TV DRO¶
- class dro.linear_model.tv_dro.TVDRO(input_dim, model_type='svm', fit_intercept=True, solver='MOSEK', kernel='linear', eps=0.0)¶
- Bases: - BaseLinearDRO- Total Variation Distributionally Robust Optimization (TV-DRO) model. - Implements DRO with TV ambiguity set defined as: \[\mathcal{P} = \{ Q \, | \, \text{TV}(Q, P) \leq \epsilon \}\]- where \(\text{TV}\) is the total variation distance. - Initialize TV-constrained DRO model. - Parameters:
- input_dim (int) – Feature space dimension. Must be ≥ 1 
- model_type (str) – - Base model architecture. Supported: - 'svm': Hinge loss (classification)
- 'logistic': Logistic loss (classification)
- 'ols': Least squares (regression)
- 'lad': Least absolute deviation (regression)
 
- fit_intercept (bool) – Whether to learn intercept term \(b\). Disable for pre-centered data. Defaults to True. 
- solver (str) – Convex optimization solver. Recommended: - - 'MOSEK'(commercial)
- kernel (str) – the kernel type to be used in the optimization model, default = ‘linear’ 
- eps (float) – - TV ambiguity radius. Special cases: - 0: Standard empirical risk minimization 
- >0: Controls distributional robustness 
 
 
- Raises:
- If input_dim < 1 
- If eps < 0 
 
 - Example:
- >>> model = TVDRO( ... input_dim=5, ... model_type='svm', ... eps=0.1 ... ) >>> model.eps # 0.1 
 - threshold_val¶
- Decision boundary threshold (set during fitting) 
 - update(config)¶
- Update the model configuration. 
 - fit(X, y)¶
- Fit the model using CVXPY to solve the robust optimization problem with TV constraint. - Parameters:
- X (numpy.ndarray) – Training feature matrix of shape (n_samples, n_features). Must satisfy n_features == self.input_dim. 

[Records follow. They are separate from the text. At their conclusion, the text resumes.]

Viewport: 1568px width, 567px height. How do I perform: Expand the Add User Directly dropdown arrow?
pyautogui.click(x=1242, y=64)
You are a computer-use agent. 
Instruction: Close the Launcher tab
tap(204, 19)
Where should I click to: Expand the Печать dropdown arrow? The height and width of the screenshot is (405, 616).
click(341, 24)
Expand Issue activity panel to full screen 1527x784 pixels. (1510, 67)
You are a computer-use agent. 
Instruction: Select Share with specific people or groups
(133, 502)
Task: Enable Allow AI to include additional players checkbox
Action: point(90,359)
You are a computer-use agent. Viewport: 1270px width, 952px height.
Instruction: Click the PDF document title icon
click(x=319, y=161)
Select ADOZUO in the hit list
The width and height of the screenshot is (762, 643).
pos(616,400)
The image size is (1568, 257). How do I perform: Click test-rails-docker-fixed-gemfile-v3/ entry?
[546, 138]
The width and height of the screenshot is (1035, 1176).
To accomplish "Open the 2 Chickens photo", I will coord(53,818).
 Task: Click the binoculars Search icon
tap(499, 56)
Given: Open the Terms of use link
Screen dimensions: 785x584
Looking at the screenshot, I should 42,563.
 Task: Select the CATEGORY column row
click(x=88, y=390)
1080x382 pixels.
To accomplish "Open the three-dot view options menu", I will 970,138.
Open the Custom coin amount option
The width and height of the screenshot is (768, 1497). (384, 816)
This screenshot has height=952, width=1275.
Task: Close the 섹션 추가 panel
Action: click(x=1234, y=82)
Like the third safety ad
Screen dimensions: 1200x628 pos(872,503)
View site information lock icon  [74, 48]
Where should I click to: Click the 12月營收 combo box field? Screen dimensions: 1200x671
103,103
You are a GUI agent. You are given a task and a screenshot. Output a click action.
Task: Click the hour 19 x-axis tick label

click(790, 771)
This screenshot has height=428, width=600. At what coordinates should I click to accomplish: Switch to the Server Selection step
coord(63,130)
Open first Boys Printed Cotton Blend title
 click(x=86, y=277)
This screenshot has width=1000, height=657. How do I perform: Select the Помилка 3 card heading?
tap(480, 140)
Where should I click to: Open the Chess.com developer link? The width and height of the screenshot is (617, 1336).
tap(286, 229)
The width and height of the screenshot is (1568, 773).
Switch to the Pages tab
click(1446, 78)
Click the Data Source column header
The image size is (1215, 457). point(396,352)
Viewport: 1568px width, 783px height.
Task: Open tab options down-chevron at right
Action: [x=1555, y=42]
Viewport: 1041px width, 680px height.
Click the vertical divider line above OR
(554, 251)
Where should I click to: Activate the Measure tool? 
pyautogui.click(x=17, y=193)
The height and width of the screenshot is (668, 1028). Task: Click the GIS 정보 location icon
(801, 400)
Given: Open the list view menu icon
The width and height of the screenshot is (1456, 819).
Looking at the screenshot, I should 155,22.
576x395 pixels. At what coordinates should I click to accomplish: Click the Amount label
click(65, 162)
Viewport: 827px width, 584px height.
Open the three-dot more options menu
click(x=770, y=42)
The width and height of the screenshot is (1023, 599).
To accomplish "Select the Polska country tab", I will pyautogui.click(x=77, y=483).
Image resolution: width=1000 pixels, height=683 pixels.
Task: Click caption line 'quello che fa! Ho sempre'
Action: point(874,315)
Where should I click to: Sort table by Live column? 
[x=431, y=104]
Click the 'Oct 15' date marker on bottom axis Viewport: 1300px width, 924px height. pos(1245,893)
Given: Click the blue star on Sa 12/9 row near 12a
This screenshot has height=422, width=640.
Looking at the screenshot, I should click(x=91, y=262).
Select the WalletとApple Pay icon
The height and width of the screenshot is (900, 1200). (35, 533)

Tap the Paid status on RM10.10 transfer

- Y (numpy.ndarray) – - Target values of shape (n_samples,). Format requirements: - Classification: ±1 labels 
- Regression: Continuous values 
 
- y (ndarray) 
 
- Returns:
- Dictionary containing trained parameters: - theta: Weight vector of shape (n_features,)
- threshold
- b
 
- Return type:
- Dict[str, Any] 
 - .raises: TVDROError: If the optimization problem fails to solve. 
 - worst_distribution(X, y, precision=1e-05)¶
- Compute the worst-case distribution based on TV constraint. - Parameters:
- X (numpy.ndarray) – Feature matrix of shape (n_samples, n_features). Must match the model’s input_dim (n_features). 
- y (numpy.ndarray) – Target vector of shape (n_samples,). For regression tasks, continuous values are expected; for classification, ±1 labels. 
- precision (float) 
 
- Returns:
- Dictionary containing: - sample_pts: Original data points as a tuple- (X, y)
- weight: Worst-case probability weights of shape (n_samples,)
 
- Return type:
- Dict[str, Any] 
 - .raises: TVDROError: If the worst-case distribution calculation fails.